By the time we’d checked in it was late afternoon, so we just had time to scout the immediate area and pick up some fruit, yoghurt, milk and cornflakes for breakfasts before dinner at Uncle 4, a budget diner just along the road from the hotel. Coming from Thailand, restaurant prices were a bit of a shock, and most of the cheap looking places had no menus in English – I’d have been happy to take pot luck, but Mr V would probably have ended up with meat. I actually had pork chops and chips at Uncle 4 – not very Chinese, but very tender and a generous portion for about £4.50.
I’d picked on the JJ Hotel in Wan Chai after a fairly exhaustive search.
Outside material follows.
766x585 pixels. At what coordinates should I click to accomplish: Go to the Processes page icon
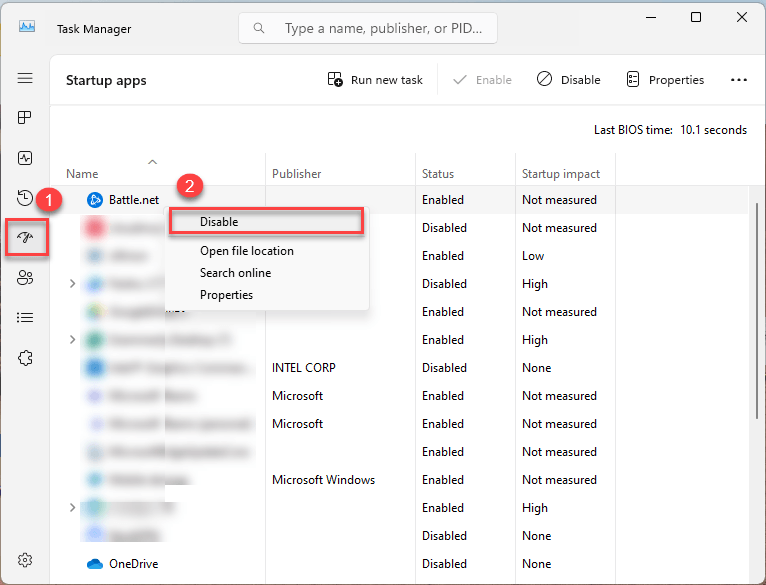click(25, 118)
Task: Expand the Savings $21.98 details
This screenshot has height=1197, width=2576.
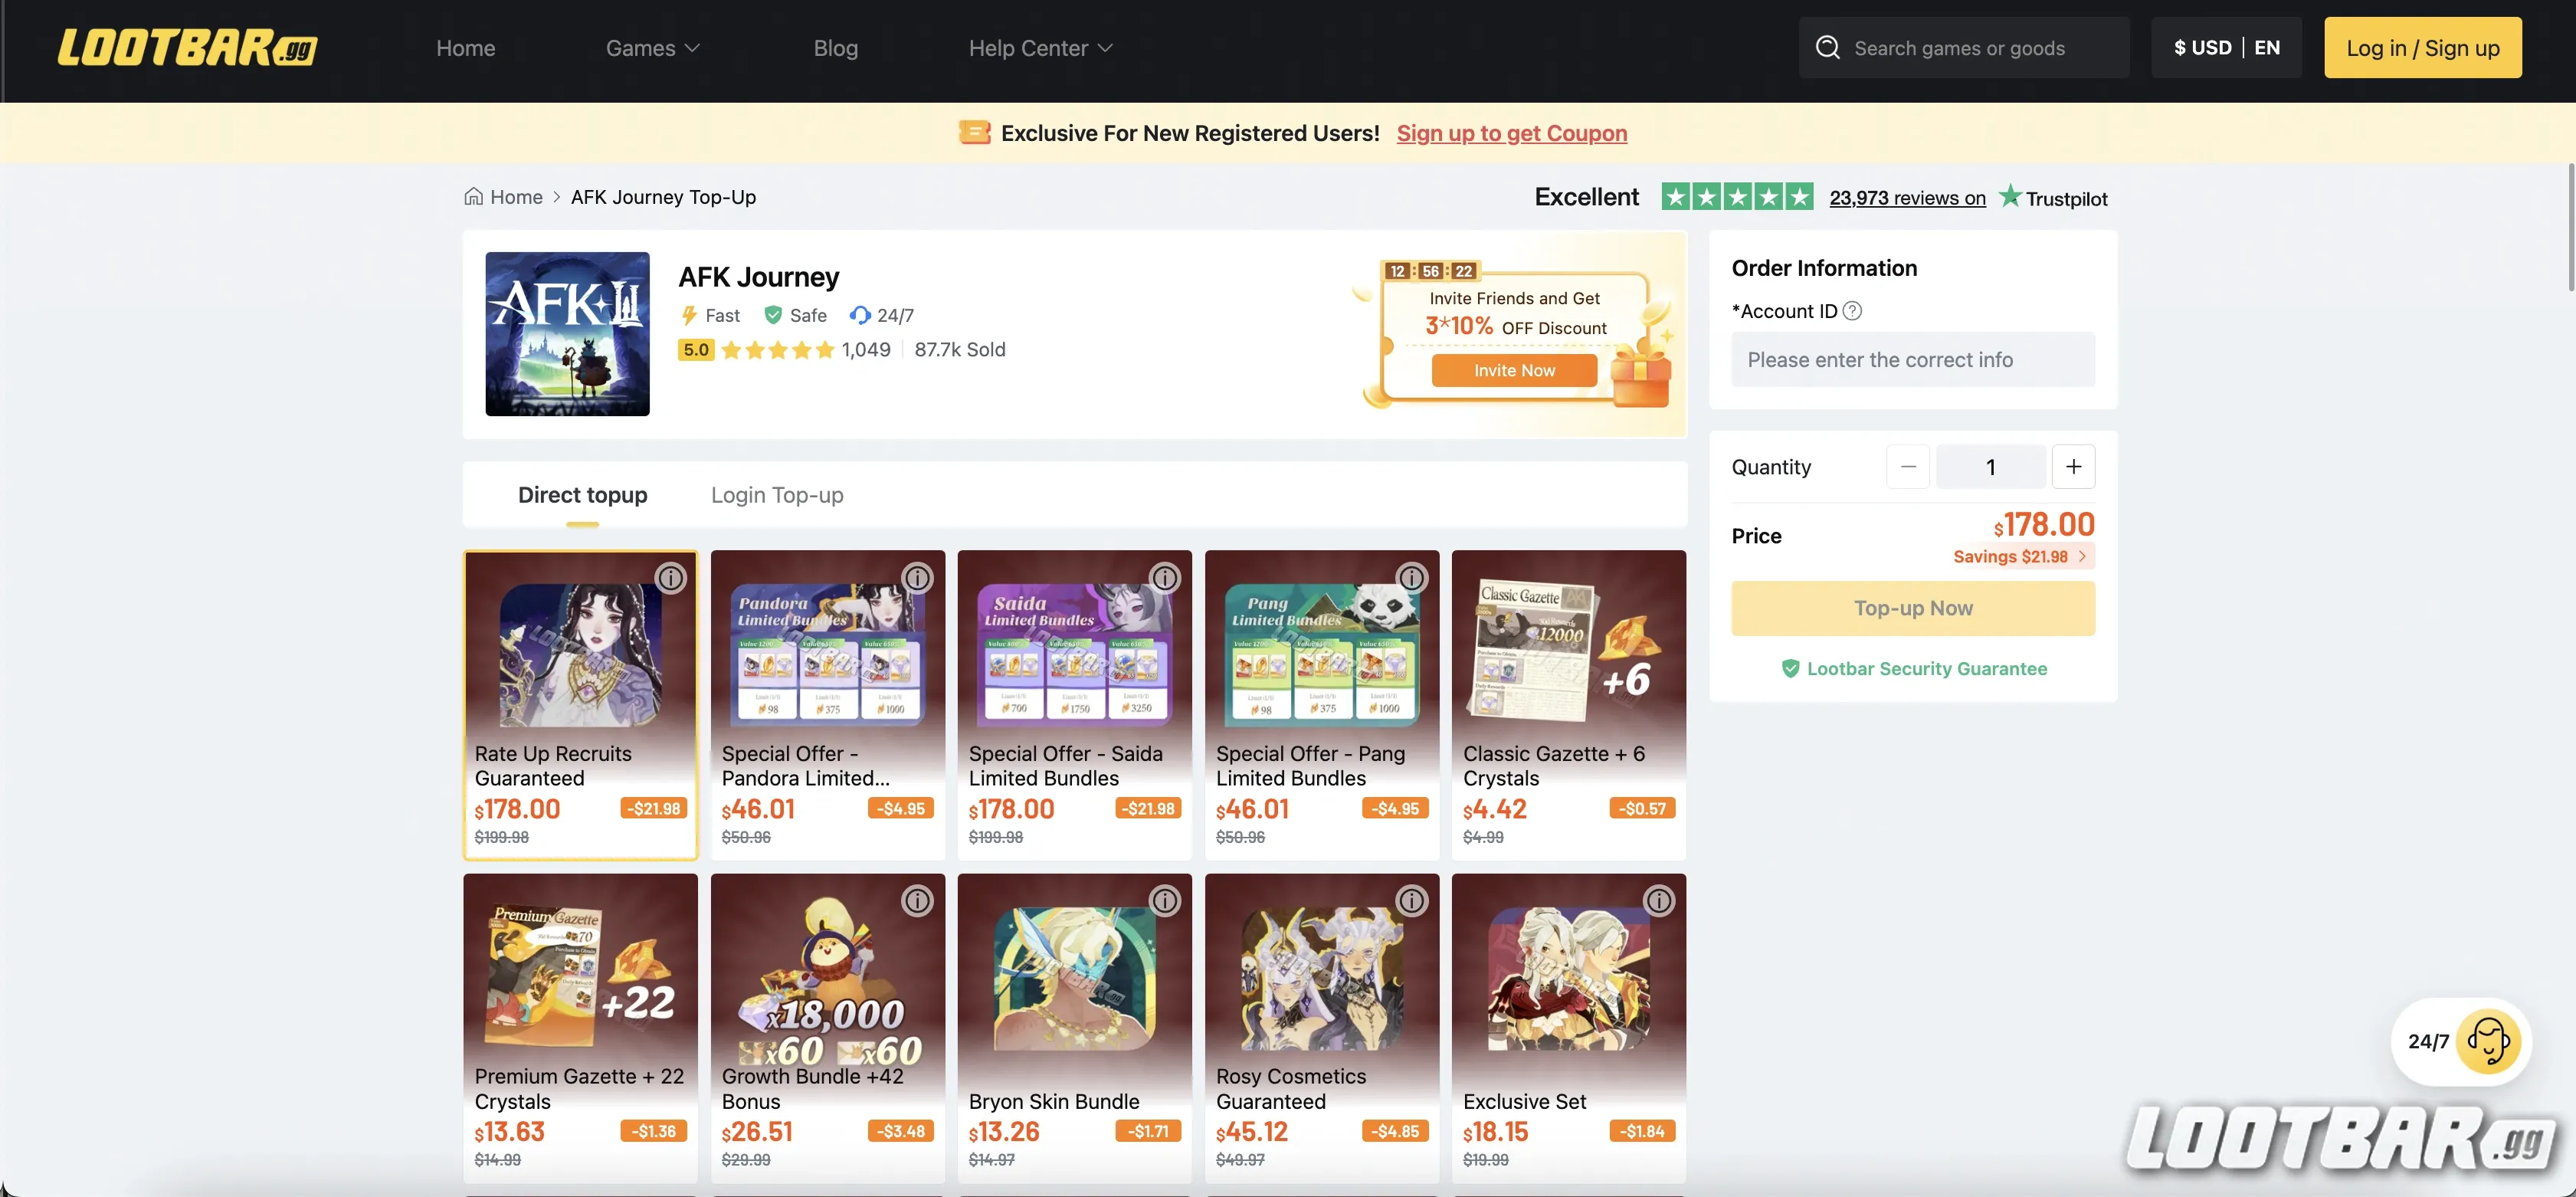Action: tap(2019, 557)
Accommodation in Hong Kong is among the most expensive in Asia, but I wasn’t prepared to stay in a shoebox in Kowloon’s fire-trap Tsim Sha Tsui ‘mansions’. Wan Chai is one of the cheaper areas and our room at the JJ was big enough to avoid tripping over our luggage and gave us a fridge and kettle, but it did seem a little strange at first to be in a hotel that was actually 4 floors of an office block.
|Loving Hut - unpromising from the outside...||...but fine inside|
But that’s the way Hong Kong is. The basement of our block was a supermarket, invisible from the street except for a sign at the top of the stairs. Restaurants were hidden on upper floors of buildings, accessed via anonymous, unmanned lobbies and elevators. On our 2nd evening, after a day spent exploring the local neighbourhood, we found a bright, clean, welcoming vegan café, the Loving Hut, up two flights of a grotty staircase. Dishes on the menu were a bit pricey, but for HK$58 you could have the ‘meal deal’, of rice, three dishes from a selection of six, and soup. Since the dishes were unfamiliar we just took one of each and swapped our trays halfway through the meal.
On our first day we explored more of the area around the hotel. Wan Chai has something of a reputation as an area of seedy bars and clubs, but we only saw a few of these on Lockhart Road, and they were closed during the day. Otherwise it seemed like a workaday area of shops and offices frequented by ordinary (ie not wealthy) residents, but there were signs of creeping regeneration – in a few years it might not be such a bargain.
We stayed local the following day too, heading to the Convention Centre overlooking the harbour. We’d hoped to get a nice view, but there was a jewellery convention taking place so much of the centre was accessible only to ticket holders. But we managed to find the ferry terminal, which had recently moved. After a lunch of rice and something in Uncle 4, we made do with dumplings for dinner. The staff in 8 Way spoke no English but there was English on the tick-box ordering form, so it was simple enough, and by now we knew that we’d find eating implements and condiments in a drawer set into the end of the table. But round, slippery dumplings and chopsticks is a tricky combination!